Gegen jeden Trend leben und lieben: Fleur

Fleur - Benito Wogatzki

Fleur
von Benito Wogatzki

Bewertet mit 4.5 Sternen

Benito Wogatzki legte im Frühjahr 2014 diesen Roman vor: Fleur.

Der Roman ist in zweierlei Hinsicht bedeutsam. Zum einen gehört er zum fast schon untergegangenen Genre des Gesellschaftsromans: Liebe, von der darin variantenreich gehandelt wird, hat einen Bezug zu den Wandlungen in der deutschen Gegenwart; die Charaktere und Konflikte des Romans beziehen aus ihr Tiefe und Wahrhaftigkeit.

Und zum anderen ist es ein heiterer und tragischer Frauenroman, von einem Mann geschrieben, der seine „Geschöpfe“ liebt, ohne ihnen ganz zu verfallen.

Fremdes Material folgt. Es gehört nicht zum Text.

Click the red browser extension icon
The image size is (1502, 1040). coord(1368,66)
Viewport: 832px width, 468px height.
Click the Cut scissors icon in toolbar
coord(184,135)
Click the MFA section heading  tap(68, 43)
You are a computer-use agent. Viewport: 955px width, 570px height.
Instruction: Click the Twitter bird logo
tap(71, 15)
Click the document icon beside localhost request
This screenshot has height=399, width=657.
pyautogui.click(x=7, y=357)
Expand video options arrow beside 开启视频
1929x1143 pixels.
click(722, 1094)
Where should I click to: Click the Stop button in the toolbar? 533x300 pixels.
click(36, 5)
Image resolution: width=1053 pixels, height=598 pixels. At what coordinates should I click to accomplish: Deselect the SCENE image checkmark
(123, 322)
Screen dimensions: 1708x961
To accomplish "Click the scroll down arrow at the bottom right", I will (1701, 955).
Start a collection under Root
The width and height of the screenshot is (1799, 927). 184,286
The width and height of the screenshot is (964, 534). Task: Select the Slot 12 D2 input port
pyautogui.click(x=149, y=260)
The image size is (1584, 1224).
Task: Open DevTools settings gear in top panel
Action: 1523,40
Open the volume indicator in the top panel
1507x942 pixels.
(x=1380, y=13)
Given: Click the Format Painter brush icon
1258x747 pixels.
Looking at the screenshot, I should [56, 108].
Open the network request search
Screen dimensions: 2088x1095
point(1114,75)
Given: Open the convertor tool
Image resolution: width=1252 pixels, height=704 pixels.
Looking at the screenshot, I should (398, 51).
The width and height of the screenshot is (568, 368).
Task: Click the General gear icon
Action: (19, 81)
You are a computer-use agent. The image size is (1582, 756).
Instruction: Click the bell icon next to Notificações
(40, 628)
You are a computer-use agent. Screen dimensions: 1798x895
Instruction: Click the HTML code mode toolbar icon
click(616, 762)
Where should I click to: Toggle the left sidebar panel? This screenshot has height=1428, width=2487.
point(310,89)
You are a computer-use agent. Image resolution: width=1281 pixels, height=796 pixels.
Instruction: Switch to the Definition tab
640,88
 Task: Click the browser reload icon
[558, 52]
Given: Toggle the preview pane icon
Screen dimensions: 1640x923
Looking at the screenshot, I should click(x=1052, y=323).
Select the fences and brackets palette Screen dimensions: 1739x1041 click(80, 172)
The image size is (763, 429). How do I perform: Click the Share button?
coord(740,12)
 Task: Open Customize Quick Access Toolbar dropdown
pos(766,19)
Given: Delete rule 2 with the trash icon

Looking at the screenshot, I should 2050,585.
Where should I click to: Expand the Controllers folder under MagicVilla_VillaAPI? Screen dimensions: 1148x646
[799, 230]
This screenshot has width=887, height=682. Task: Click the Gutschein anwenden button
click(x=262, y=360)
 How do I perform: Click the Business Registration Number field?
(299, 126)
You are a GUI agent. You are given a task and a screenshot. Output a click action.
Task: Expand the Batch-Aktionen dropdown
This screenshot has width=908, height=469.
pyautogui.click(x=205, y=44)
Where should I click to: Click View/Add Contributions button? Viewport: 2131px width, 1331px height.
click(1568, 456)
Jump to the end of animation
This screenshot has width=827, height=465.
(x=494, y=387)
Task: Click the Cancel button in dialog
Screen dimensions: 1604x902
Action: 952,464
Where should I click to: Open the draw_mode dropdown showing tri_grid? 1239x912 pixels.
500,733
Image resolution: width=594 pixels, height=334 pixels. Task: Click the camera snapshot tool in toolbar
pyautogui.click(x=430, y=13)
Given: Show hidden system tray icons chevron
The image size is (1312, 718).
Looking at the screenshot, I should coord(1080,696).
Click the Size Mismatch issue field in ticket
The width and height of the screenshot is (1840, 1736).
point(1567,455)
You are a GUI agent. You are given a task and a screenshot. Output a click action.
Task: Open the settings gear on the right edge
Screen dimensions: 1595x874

Fleur, die dem Roman den Titel gibt, ist sein Mittelpunkt. Fleur ist „la femme-fleur“, ist die Frau an sich, schön, anziehend, erotisch, klug – Fleur ist auf der Suche nach einer männlichen Entsprechung für ihr unermüdliches Herz. Aus ironischer Distanz, die der versierte Erzähler seinem Alter ego Julius – und zuweilen einer auktorialen Stimme – übertragen hat, werden vor allem die männlichen Liebhaber von Fleur geschildert. Kaum einer kann mit ihrem Hunger nach Leben mithalten – aber jeder ist auf seine Weise originell und als Charakter “erzählenswert”.

Der „Knackpunkt der Geschichte“, wie es der Zeitungsmensch Eddie Zacke zusammenfaßt, bleibt aber Fleur. Vielleicht ist sie eine Hetäre, der eine Zeit „nervöser Agonie“ die Intellektuellen zutreibt; in jedem Fall ist sie das Schicksal von Julius, „ein sehr vielseitiges, ein sehr endloses Schicksal...“

Fleur gerät, nach einer Reihe bunter und witziger Episoden, auf einen Weg „nach oben“, der beginnt in der Wendezeit, im Herbst 89. In einer Demo wird sie von Polizisten zu Boden gestoßen, das Foto davon war dann in allen Zeitungen. Ein Banker, dem sie wenig später erklärt, wie man eine Bank führt, empfiehlt sie nach Brüssel, dort ist sie schließlich Kanzleichefin der europäischen Sektion für Verflechtungen. Ihre Liebe zu ihrem Chef, dem Franzosen Arnaud Perignon, macht die Gegenwartshandlung des Romans aus. Es ist, nebenbei, schon bemerkenswert, auf welch einfachen und prägnanten Nenner der Autor die Brüsseler Bürokratie zu bringen versteht. Und es sieht so aus, als seien die Männer „ganz oben“ die Interessanteren. Fleur erlebt das Erotische der Macht, aber mit dem erforderlichen Pragmatismus kann sie nichts anfangen. Scheinbar bleibt ihr nur Julius, der ewige Freund. Zu ihm sagt sie: „Ich bin für die Liebe geboren, Jul, das weißt du. Und ich werde daran sterben...“ So kommt es auch.

Will man das Gegenteil von Banalität, Trend und Klischee – und dennoch Kurzweil und gute Unterhaltung, dann lese man diesen Roman!